DIRECTIONS
Copy verbatim the entries that begin with the line containing "What do you see at coordinates (543, 472)" and end with the line containing "option is located at coordinates (74, 678).", including both of those lines.

DATA FOR PROCESSING
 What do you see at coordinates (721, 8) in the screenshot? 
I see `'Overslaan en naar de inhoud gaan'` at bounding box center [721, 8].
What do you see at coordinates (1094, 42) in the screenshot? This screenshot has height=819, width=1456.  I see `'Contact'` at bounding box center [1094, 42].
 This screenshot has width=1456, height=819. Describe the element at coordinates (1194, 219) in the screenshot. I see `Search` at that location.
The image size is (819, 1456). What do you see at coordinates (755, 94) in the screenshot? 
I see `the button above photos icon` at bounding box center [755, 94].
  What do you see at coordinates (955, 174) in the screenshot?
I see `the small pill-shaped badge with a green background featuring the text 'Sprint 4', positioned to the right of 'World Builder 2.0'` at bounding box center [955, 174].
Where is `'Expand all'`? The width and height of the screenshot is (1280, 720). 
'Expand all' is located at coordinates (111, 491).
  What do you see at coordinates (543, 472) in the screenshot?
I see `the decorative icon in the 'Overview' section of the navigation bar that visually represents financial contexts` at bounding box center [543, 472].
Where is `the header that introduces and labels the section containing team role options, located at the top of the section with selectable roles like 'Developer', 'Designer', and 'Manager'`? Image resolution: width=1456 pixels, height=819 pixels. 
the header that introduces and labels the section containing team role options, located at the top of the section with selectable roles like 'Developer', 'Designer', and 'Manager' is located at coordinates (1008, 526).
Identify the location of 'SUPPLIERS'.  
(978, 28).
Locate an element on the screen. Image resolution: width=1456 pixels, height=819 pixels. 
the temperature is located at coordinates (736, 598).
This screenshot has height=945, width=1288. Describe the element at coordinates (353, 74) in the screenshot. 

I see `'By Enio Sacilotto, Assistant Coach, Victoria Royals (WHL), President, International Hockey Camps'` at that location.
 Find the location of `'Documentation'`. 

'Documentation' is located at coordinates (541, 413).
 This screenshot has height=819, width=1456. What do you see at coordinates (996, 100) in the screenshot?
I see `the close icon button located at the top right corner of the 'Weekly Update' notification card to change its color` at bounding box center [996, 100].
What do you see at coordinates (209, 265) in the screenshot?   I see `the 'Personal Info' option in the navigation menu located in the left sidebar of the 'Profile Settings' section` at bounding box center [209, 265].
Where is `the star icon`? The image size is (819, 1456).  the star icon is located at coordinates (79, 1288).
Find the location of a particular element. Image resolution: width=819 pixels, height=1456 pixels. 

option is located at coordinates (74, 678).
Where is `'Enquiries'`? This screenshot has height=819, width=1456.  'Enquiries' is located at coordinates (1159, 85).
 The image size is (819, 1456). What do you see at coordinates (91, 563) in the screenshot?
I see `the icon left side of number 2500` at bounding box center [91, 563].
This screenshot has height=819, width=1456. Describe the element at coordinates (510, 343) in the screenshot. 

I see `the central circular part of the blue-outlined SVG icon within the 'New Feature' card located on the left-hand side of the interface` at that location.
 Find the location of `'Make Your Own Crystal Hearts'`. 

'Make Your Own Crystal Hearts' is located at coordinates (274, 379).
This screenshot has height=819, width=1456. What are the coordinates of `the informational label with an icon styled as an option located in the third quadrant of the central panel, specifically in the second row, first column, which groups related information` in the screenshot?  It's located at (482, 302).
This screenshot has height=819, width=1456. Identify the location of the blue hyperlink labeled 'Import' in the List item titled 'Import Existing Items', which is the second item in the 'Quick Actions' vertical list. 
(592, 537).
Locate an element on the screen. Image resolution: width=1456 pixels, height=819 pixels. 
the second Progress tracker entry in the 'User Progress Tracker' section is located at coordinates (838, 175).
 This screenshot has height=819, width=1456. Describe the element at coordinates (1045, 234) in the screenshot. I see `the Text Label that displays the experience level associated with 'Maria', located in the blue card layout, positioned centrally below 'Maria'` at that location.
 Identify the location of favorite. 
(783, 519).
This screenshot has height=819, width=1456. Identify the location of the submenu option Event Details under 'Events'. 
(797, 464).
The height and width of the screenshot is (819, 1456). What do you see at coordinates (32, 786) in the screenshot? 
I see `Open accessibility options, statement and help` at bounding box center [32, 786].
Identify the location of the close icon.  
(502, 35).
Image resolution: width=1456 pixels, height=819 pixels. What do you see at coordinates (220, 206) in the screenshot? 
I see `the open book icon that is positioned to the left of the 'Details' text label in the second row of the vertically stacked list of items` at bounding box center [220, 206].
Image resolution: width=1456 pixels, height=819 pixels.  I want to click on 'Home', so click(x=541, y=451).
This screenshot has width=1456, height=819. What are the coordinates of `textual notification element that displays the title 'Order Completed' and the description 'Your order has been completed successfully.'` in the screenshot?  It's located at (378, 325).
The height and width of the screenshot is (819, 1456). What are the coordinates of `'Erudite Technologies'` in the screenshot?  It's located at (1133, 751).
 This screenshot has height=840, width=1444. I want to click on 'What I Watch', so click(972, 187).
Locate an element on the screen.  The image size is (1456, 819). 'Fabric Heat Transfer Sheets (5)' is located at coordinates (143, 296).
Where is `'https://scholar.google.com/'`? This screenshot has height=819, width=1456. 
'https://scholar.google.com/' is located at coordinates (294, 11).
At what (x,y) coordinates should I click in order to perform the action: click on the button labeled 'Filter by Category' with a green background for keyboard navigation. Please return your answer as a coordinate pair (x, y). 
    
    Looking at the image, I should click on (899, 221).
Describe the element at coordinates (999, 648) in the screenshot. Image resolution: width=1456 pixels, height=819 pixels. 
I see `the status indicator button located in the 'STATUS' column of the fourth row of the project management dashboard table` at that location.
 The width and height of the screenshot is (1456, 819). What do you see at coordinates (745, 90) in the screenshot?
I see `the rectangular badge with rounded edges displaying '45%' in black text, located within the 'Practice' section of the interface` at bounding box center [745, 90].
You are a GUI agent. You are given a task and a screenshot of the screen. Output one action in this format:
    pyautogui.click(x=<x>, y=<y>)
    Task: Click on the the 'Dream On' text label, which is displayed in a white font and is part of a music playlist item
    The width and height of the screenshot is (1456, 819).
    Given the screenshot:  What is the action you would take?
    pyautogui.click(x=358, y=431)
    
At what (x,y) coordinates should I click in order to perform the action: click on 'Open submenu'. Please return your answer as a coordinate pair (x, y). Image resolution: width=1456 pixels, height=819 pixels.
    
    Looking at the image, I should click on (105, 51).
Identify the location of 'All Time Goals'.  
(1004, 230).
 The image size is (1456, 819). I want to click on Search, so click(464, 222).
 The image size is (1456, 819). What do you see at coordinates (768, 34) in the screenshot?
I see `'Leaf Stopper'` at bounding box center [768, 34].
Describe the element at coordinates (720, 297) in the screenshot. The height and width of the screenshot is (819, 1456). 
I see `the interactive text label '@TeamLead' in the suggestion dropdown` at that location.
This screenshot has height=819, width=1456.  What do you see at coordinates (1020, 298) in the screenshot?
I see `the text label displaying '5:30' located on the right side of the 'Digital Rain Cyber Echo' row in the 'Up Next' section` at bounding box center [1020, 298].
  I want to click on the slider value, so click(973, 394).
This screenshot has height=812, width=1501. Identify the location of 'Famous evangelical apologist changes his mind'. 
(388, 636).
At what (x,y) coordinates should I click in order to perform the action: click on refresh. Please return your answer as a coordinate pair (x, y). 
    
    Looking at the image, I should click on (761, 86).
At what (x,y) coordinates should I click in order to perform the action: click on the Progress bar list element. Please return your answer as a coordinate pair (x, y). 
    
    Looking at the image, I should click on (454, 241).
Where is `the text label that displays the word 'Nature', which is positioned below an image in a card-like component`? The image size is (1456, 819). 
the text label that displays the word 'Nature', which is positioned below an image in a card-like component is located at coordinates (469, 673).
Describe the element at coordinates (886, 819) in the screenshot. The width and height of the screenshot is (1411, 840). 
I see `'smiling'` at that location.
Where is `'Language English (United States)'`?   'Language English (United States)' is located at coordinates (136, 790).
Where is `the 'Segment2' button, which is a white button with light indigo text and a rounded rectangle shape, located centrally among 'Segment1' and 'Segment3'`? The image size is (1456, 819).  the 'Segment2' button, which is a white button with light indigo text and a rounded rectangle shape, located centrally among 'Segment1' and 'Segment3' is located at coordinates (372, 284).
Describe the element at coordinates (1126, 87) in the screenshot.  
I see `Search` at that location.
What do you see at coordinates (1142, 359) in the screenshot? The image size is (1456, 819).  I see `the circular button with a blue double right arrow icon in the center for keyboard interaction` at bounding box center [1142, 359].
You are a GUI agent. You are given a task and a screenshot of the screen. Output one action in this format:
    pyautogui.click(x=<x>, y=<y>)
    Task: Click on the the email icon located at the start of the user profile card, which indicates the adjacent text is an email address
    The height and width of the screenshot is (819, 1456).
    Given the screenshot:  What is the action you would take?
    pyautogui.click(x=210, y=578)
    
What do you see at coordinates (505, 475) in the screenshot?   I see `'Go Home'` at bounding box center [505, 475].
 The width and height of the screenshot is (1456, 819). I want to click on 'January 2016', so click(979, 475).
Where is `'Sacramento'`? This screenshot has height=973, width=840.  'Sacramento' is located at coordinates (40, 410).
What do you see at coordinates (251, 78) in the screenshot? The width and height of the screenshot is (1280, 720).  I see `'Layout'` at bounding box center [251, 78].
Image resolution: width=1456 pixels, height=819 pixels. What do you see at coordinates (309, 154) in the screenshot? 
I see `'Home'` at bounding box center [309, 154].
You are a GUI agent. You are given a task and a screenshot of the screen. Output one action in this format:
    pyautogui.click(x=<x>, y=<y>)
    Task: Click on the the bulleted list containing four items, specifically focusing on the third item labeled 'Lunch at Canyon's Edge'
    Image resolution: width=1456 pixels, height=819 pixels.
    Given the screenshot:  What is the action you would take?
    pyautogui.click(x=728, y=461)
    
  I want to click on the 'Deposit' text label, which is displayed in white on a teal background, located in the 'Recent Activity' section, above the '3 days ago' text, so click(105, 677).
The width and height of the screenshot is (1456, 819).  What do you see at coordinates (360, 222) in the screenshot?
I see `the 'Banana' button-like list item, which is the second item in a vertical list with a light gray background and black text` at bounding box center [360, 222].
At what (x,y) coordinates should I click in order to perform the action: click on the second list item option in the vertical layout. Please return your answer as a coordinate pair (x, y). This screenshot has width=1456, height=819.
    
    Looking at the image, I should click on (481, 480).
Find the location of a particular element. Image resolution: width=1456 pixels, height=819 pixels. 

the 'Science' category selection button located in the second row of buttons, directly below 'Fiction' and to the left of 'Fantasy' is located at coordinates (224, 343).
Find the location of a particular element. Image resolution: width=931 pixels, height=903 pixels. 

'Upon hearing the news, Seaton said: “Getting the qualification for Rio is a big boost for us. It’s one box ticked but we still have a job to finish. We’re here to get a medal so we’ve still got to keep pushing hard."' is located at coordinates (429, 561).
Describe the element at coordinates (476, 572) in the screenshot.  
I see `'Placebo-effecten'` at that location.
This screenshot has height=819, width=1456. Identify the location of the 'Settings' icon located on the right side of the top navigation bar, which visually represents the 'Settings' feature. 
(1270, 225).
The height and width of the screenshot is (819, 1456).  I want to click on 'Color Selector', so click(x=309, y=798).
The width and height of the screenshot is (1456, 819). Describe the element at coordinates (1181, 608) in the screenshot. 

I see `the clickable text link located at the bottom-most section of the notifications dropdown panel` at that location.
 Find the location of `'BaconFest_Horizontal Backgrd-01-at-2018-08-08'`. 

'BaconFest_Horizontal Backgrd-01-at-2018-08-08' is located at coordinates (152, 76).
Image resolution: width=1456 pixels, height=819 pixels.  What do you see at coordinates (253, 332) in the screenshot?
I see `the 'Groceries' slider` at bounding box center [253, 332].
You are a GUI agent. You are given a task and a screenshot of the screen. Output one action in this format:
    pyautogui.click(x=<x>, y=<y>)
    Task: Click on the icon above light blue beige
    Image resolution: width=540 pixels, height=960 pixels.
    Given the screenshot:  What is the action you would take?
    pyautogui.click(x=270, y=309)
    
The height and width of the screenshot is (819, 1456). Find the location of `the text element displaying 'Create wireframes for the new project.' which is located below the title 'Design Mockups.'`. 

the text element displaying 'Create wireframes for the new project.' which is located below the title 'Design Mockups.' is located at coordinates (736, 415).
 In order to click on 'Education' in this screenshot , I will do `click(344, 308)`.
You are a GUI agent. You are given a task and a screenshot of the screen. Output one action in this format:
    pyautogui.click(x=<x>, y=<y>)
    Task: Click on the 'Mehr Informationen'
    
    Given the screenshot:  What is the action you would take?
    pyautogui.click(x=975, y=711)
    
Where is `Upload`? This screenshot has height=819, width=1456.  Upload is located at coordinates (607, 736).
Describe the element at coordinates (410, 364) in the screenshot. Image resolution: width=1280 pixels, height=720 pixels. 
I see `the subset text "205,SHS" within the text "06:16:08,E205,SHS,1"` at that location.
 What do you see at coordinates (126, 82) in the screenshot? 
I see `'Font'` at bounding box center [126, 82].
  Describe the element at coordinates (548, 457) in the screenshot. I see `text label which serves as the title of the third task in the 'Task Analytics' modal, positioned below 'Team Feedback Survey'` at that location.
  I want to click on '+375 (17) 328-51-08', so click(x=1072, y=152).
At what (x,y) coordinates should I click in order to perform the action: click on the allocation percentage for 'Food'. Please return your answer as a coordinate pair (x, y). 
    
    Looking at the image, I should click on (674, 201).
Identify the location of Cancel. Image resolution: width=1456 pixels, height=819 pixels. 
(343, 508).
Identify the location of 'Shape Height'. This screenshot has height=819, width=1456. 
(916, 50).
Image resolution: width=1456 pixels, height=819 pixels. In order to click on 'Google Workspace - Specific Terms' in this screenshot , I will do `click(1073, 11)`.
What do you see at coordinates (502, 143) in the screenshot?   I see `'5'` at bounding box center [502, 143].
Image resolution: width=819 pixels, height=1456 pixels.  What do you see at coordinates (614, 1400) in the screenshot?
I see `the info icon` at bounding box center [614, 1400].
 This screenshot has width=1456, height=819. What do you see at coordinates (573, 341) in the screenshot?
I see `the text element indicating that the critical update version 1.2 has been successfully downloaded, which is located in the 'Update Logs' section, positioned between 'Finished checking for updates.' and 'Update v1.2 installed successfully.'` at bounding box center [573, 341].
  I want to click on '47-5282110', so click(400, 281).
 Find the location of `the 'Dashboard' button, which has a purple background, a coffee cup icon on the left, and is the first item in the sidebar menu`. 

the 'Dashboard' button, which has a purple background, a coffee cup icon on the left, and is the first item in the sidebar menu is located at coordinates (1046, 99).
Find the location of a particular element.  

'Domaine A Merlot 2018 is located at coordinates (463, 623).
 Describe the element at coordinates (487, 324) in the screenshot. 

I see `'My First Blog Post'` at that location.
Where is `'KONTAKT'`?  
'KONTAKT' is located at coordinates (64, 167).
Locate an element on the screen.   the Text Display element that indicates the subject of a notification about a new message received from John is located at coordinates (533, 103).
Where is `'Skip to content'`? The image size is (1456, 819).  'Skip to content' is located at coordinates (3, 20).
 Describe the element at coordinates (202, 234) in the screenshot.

FINISHED ANSWER
  What do you see at coordinates (543, 472) in the screenshot?
I see `the decorative icon in the 'Overview' section of the navigation bar that visually represents financial contexts` at bounding box center [543, 472].
Where is `the header that introduces and labels the section containing team role options, located at the top of the section with selectable roles like 'Developer', 'Designer', and 'Manager'`? Image resolution: width=1456 pixels, height=819 pixels. 
the header that introduces and labels the section containing team role options, located at the top of the section with selectable roles like 'Developer', 'Designer', and 'Manager' is located at coordinates (1008, 526).
Identify the location of 'SUPPLIERS'.  
(978, 28).
Locate an element on the screen. Image resolution: width=1456 pixels, height=819 pixels. 
the temperature is located at coordinates (736, 598).
This screenshot has height=945, width=1288. Describe the element at coordinates (353, 74) in the screenshot. 

I see `'By Enio Sacilotto, Assistant Coach, Victoria Royals (WHL), President, International Hockey Camps'` at that location.
 Find the location of `'Documentation'`. 

'Documentation' is located at coordinates (541, 413).
 This screenshot has height=819, width=1456. What do you see at coordinates (996, 100) in the screenshot?
I see `the close icon button located at the top right corner of the 'Weekly Update' notification card to change its color` at bounding box center [996, 100].
What do you see at coordinates (209, 265) in the screenshot?   I see `the 'Personal Info' option in the navigation menu located in the left sidebar of the 'Profile Settings' section` at bounding box center [209, 265].
Where is `the star icon`? The image size is (819, 1456).  the star icon is located at coordinates (79, 1288).
Find the location of a particular element. Image resolution: width=819 pixels, height=1456 pixels. 

option is located at coordinates (74, 678).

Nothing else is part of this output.